Jazz and mindfulness
Mindfulness has in many ways always been at the core of jazz. It is possible to listen to jazz as background music or as accompaniment to the activities of life, but jazz, when listened to with even a smidgen of care, creates the conditions for a higher mental state of awareness, in what many researchers and theorists are calling “mindfulness.”
Mindfulness is a hard term to define exactly, but in simple form it is a full awareness of the present moment through direct experience, without interference from judgmental evaluation or preconceived ideas. Mindfulness has become increasingly popular in America as a way of making meditative practice and Buddhist concepts realizable and applicable to everyday life.
Ellen J. Langer, who has developed the contemporary approach to mindfulness and published several excellent books on the subject, ran a study of classical musicians and mindfulness. The idea was simple: ask classical musicians to find something new in the pieces they played to see if that attention helped them play better.
It did. What Langer found was increased attention on a single passage or other “small” details of performance infused their playing with new energy. By paying attention to peripheral points, they became more aware overall, played better overall, and reported experiencing their performance more fully.
Langer should have studied jazz musicians. Such mindfulness is a basic part of jazz practice. A musician who improvises is doing exactly what the classical musicians were asked to do—pay attention in a new way. Jazz musicians are forced to pay attention and keep their awareness at a high level by listening to how the other musicians handle a passage and by constantly creating new melodies and harmonies as they improvise. That mindfulness comes from improvisation, but also contributes to it.
Langer quotes Charlie Parker about there being no boundaries in art. But Parker also meant there are no boundaries inside art, nor inside a single piece of music nor even inside a single melody line or chord pattern. Boundaries, in that sense, are a form of mindlessness, if adhered to too strictly.
Setting aside boundaries and creating without them, or around them, is a fully mindful process. The way of finding new aspects of a song, the way of finding new places to pause, play stronger, lay out, bring other patterns or feelings inside, or deepen what is there, in short, all improvised activity requires a high level of mindfulness.
While improvising, jazz musicians must be mindful of each other, too. They must listen closely—mindfully–to be able to offer the interactive support that makes a group hold together as a group.

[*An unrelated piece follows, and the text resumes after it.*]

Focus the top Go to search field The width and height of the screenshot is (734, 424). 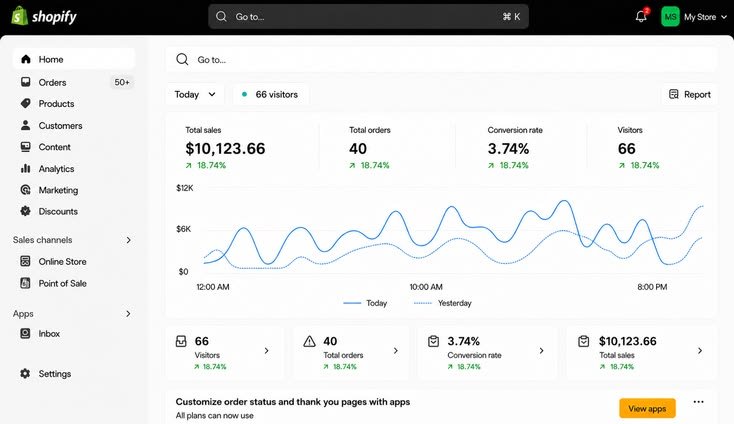[368, 17]
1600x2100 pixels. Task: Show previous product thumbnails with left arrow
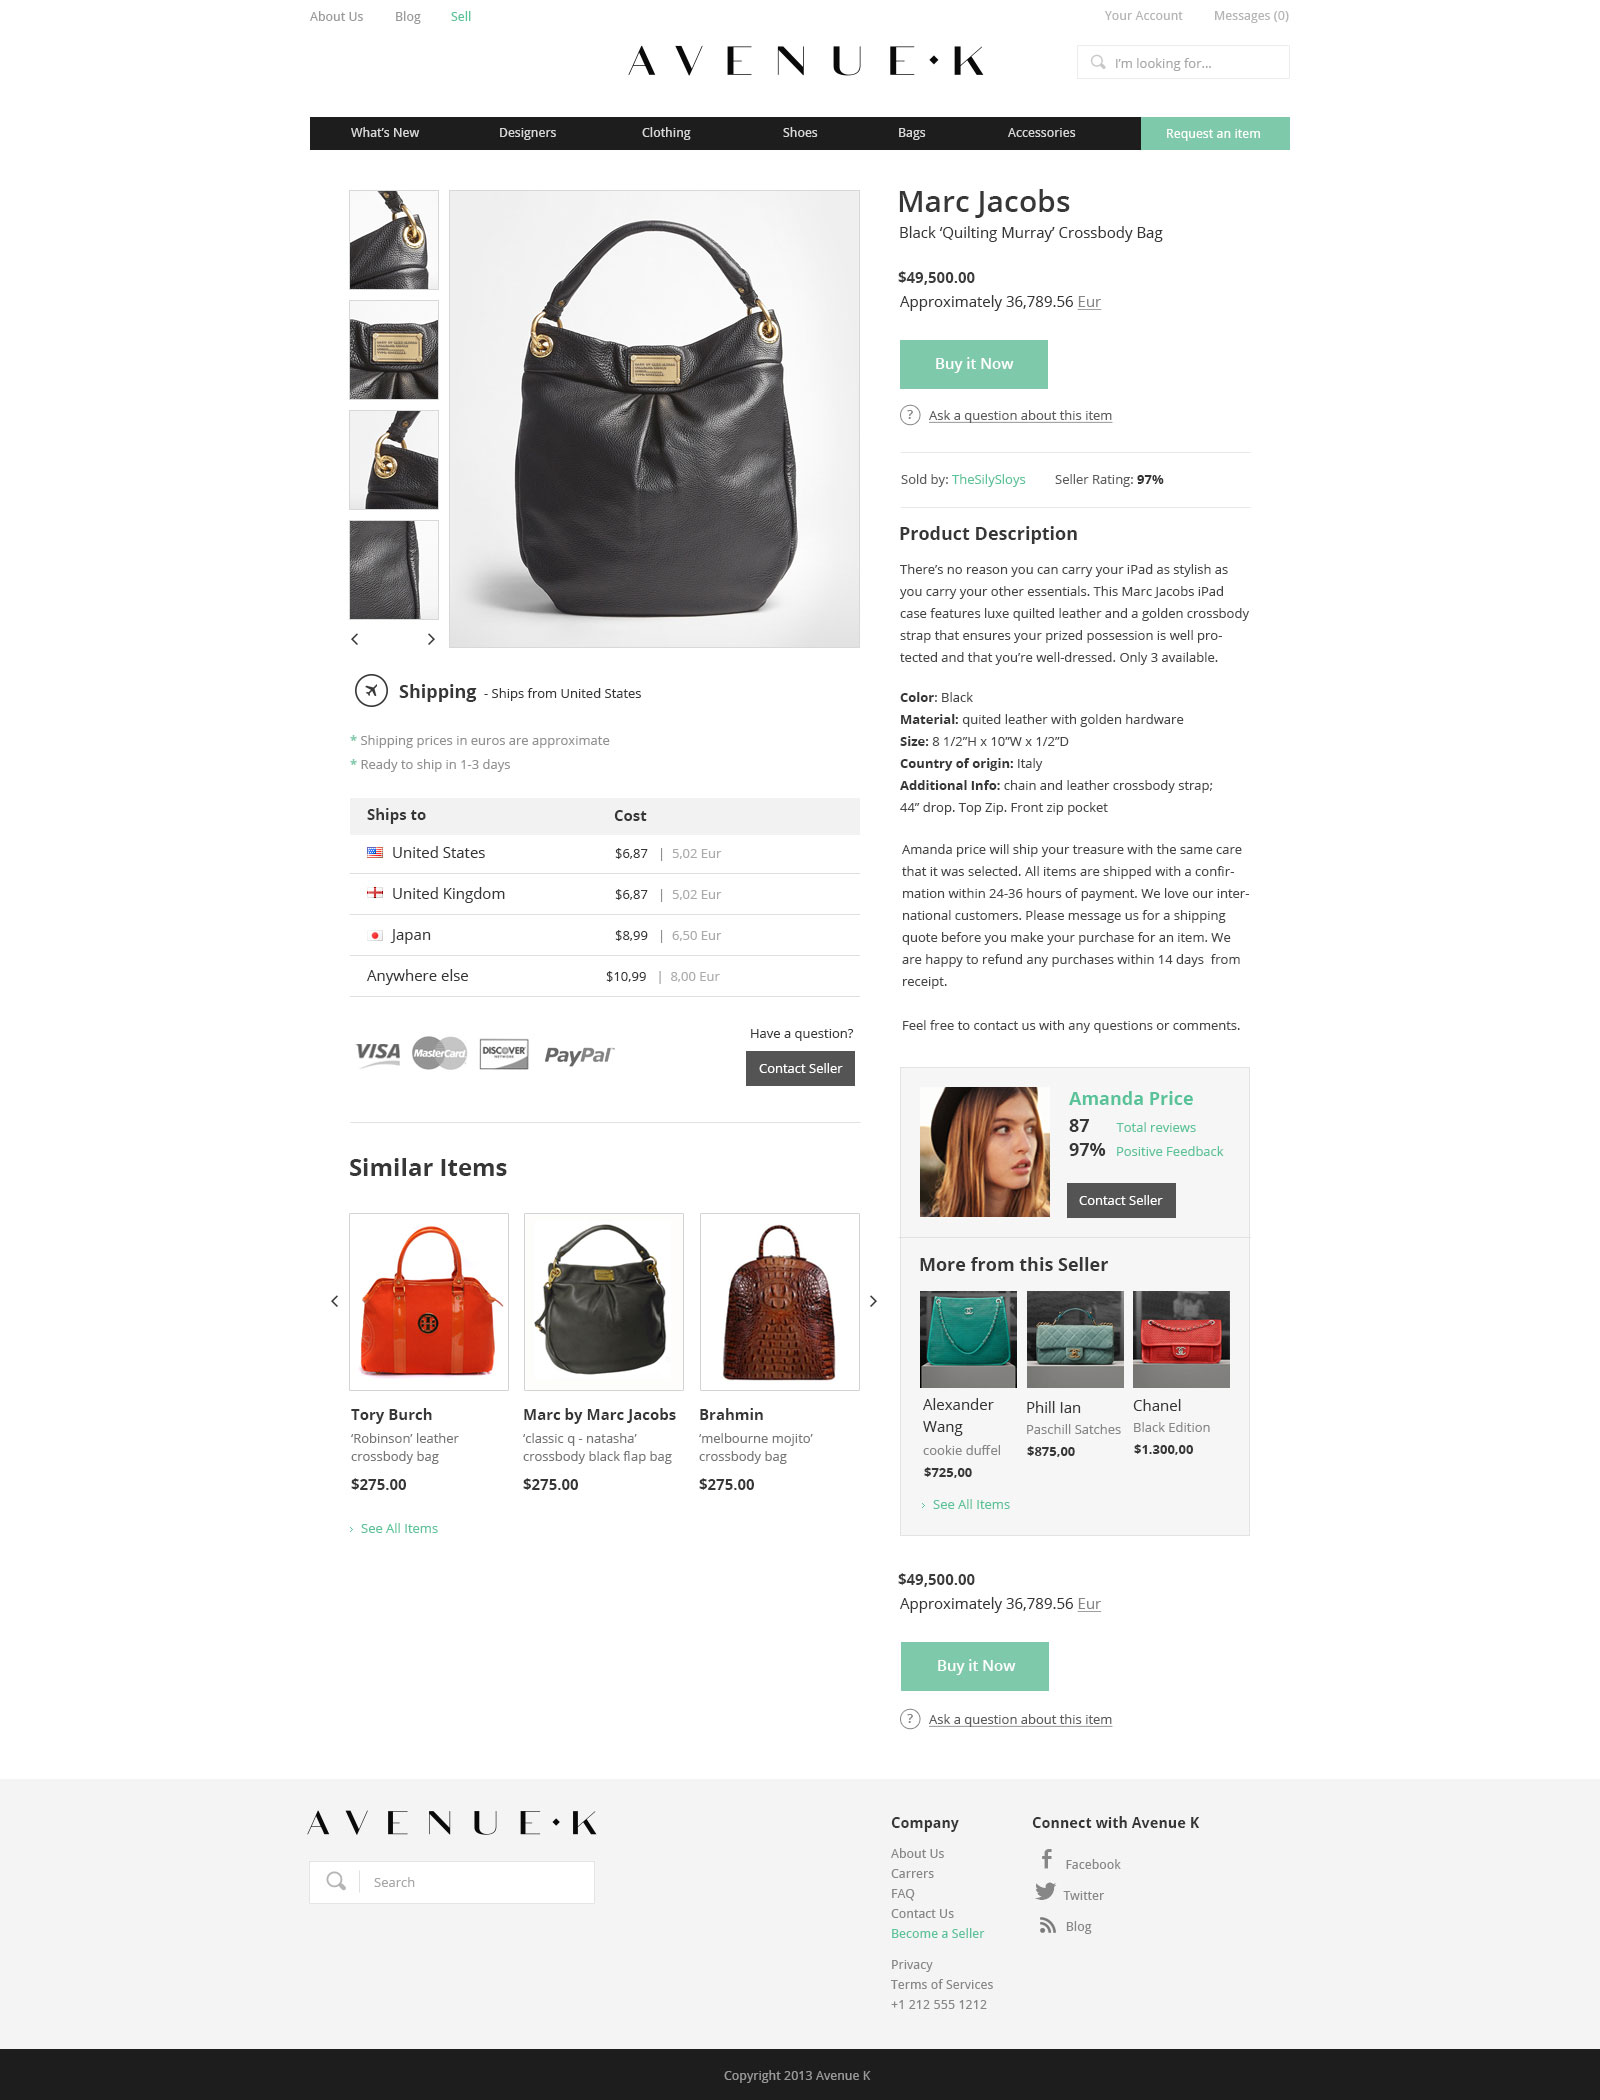355,639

It is that mutual support that provides the freedom for the improviser to focus attention on making a new melodic line, trying a new technique or shifting attention away from technique to focus on feelings or telling a story.
In that sense, jazz improvisation is a double awareness. First, there is awareness of what “should” be the melody line, chords, and rhythm. And second, there is awareness of what is actually being played in the improvised section. Really great jazz improvisers are aware of what could be played, but at the same time they are also aware of what actually is being played.
Somewhat confusingly, though, only when that doubling is merged into a single moment of creativity does the best improvisation emerge. The doubled awareness must merge into a more encompassing mindful state for the improvisation to work well. That is often why a jazz solo is better on the third or fourth round than the first or second, because the improviser becomes increasingly more mindful.
To hold in mind simultaneously the possible and the actual is what makes jazz soloing such a special pleasure. For the listener, to be swept away into a long solo is to be aware of the present moment with increased intensity, even when the tempo may not be that quick. The listener’s consciousness merges into the flow of the music with heightened awareness, and the mind becomes flooded with musical mindfulness.
That happens with all great music, of course, but with jazz, and especially during improvisation, the process is laid bare for both performer and listener to follow in their own ways until, at the moments of peak intensity, mindfulness takes over for everyone in the room. Mindfulness, there just wouldn’t be jazz without it.